## [Problem details]
Within the listing below, how many lines include the string "will"? Reply with only the number.

┌─ Recorded data

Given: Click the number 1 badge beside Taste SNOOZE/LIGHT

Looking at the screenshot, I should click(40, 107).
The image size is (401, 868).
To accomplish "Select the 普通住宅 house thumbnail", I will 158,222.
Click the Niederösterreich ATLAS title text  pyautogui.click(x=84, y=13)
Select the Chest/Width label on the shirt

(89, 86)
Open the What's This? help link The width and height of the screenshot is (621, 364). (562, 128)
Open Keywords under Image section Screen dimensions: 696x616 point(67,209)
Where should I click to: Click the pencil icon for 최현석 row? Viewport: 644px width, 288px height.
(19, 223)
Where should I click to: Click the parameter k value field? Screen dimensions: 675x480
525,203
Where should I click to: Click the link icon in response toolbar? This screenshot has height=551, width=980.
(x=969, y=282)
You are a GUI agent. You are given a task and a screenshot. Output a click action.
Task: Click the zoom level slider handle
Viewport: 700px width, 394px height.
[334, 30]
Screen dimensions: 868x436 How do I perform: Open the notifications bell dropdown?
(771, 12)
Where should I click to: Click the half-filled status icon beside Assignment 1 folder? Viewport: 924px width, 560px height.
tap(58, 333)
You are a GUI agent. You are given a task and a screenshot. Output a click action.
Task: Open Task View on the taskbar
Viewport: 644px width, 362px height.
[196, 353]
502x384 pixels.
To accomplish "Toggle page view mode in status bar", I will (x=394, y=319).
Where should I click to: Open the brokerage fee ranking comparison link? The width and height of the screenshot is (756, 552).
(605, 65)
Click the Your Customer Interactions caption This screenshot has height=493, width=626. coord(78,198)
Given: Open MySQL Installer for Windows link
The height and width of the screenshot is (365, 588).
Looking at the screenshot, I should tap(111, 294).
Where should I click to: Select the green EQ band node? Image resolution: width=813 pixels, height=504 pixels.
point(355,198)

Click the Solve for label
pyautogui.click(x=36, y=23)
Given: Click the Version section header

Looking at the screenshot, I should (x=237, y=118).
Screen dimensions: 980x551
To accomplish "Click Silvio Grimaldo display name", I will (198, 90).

└─

## [Answer to the problem]
3